**DATA TO USE**
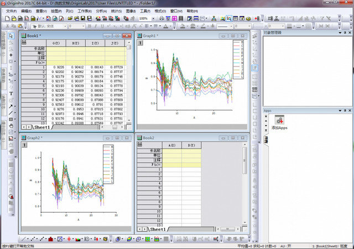Image resolution: width=354 pixels, height=249 pixels.
Task: Click Book1 vertical scrollbar
Action: 129,83
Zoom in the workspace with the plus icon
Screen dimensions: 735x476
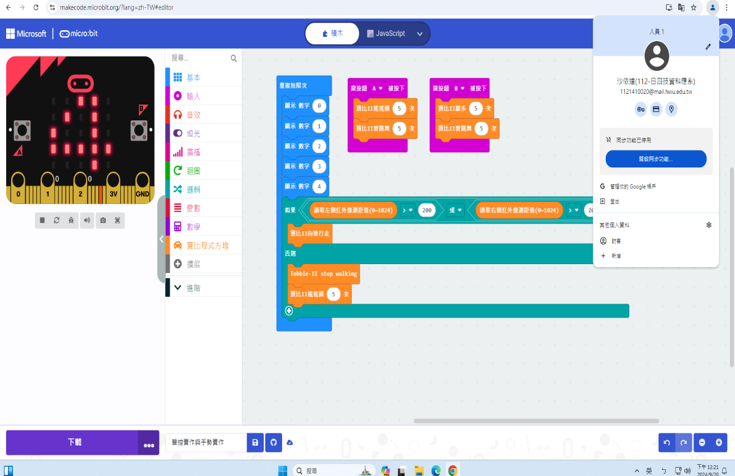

**PROBLEM**
Rewrite the stretch from the line containing "Zoom in the workspace with the plus icon" through the end of the entries, swapping "plus icon" for "magnifier button" and keeping everything else the same. Leave out the pictures.

**SOLUTION TO THIS EXERCISE**
Zoom in the workspace with the magnifier button
Screen dimensions: 735x476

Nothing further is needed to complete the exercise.